Of course it would be best if the US simply cut off all funding to the UN immediately, expelled it from Turtle Bay, and breathed a national sigh of relief as the ghastly thing died.

But politicians have to act cautiously, taking one step at a time, and what Rep. Ros-Lehtinen is proposing could be a first step towards the total destruction of the malignant monster.

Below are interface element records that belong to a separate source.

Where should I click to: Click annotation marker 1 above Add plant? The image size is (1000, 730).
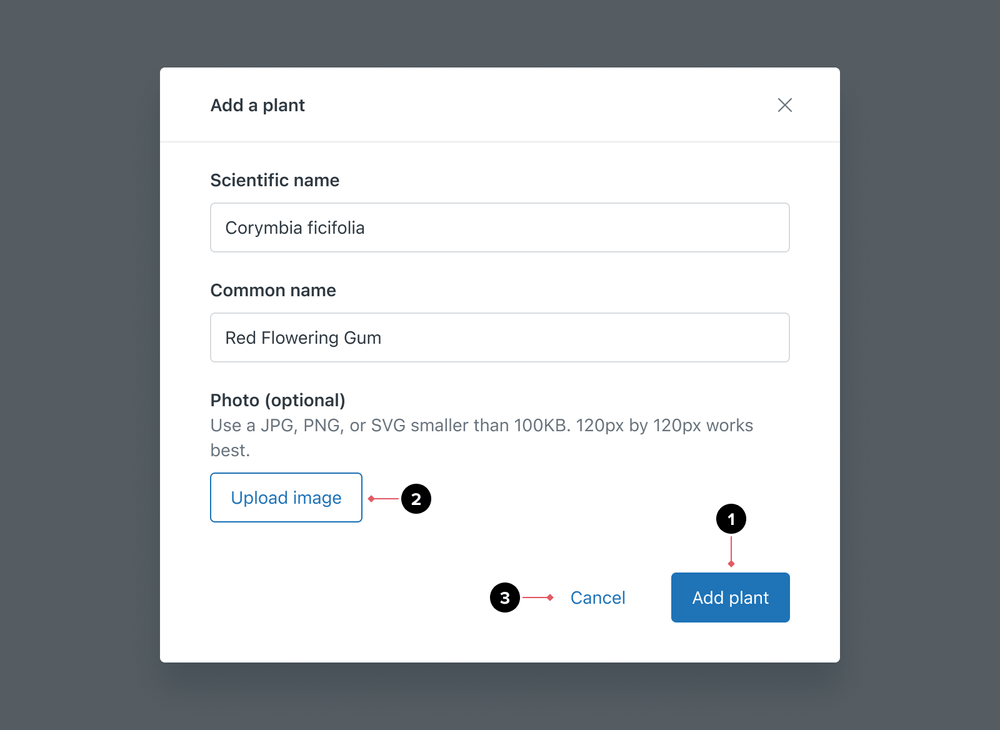click(731, 519)
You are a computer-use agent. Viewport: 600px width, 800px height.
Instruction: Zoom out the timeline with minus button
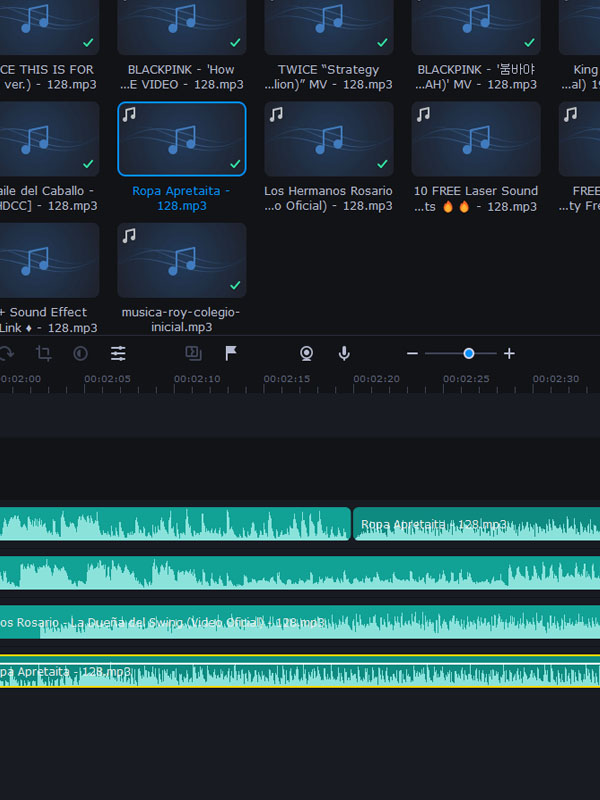click(x=412, y=353)
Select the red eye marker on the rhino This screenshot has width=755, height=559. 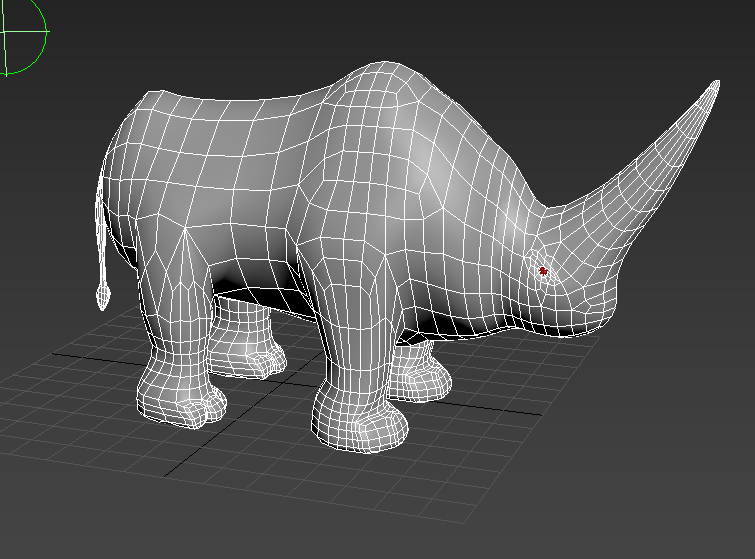543,270
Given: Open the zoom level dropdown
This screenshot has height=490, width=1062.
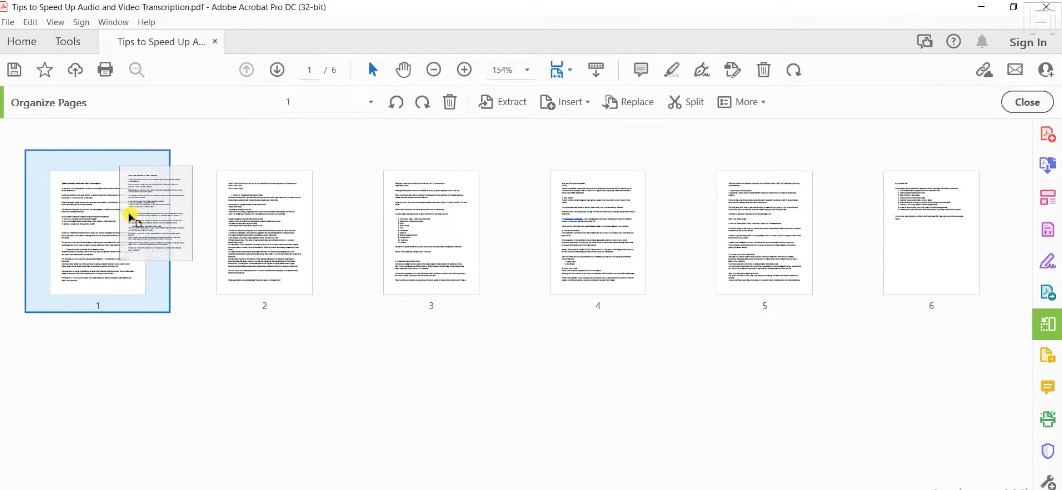Looking at the screenshot, I should pos(527,70).
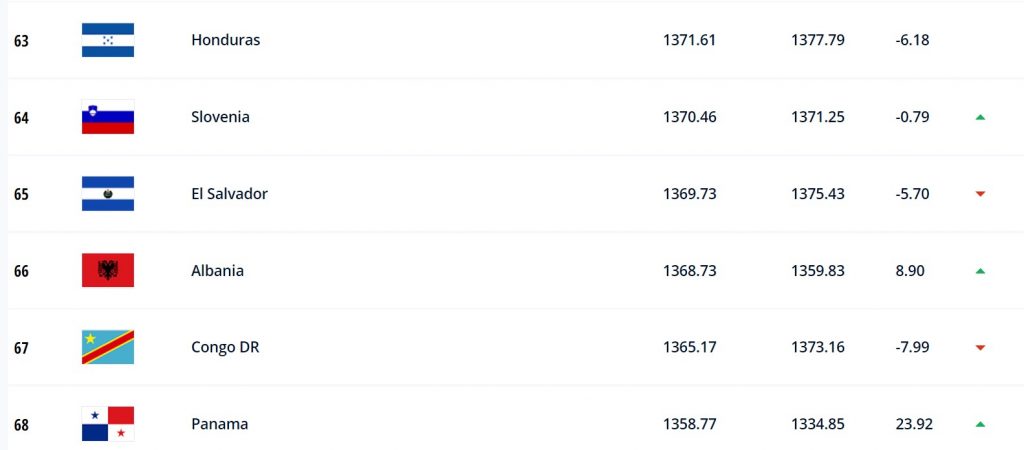Click the El Salvador flag icon
The image size is (1024, 450).
tap(108, 194)

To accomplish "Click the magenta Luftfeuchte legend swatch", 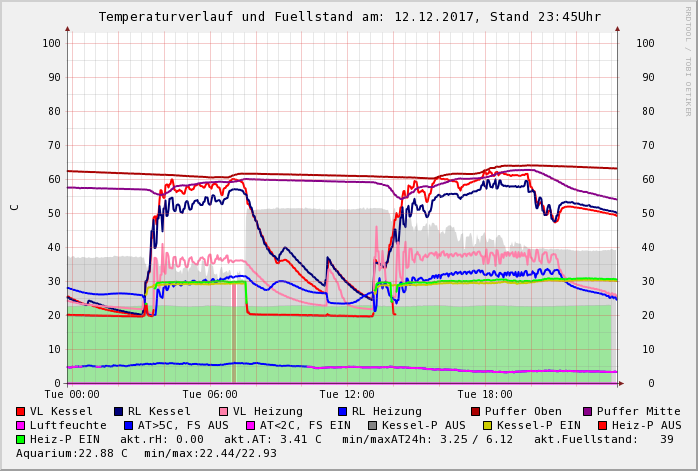I will point(21,425).
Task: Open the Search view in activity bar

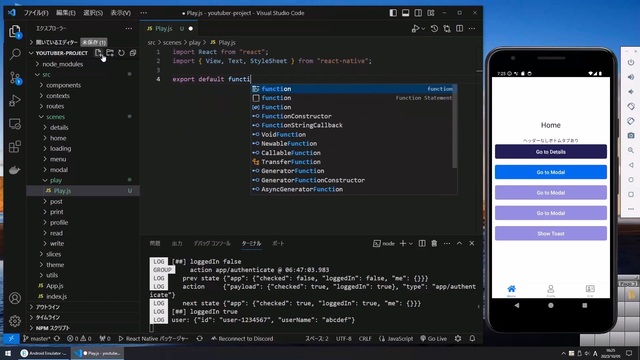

We think she knows as well as we do that the UN can never become “transparent, accountable, objective, and effective”. Insisting that it should so transform itself, and that if it doesn’t it cannot be allowed to go on, could compel its demise.

Even if it were to start functioning according to its “founding principles”, it would still be a menace. Its declared aim was for nations “to work together to help people live better lives, to eliminate poverty, disease and illiteracy in the world, to stop environmental destruction and to encourage respect for each other’s rights and freedoms.” Very pretty. Wholly unrealistic. The idea that nation-states should consider anything but their own self-interest is romantic. To set unrealistic objectives is to invite lying and cheating, hypocrisy, and every form of corruption – as is proved beyond doubt by the histories of the League of Nations and the United Nations Organization. The experiment has been devastatingly destructive of human life and happiness, and needs to be abandoned.

The idea of uniting the nations of the world was always foolish, has proved to be bad, and must be given up, never to be tried again.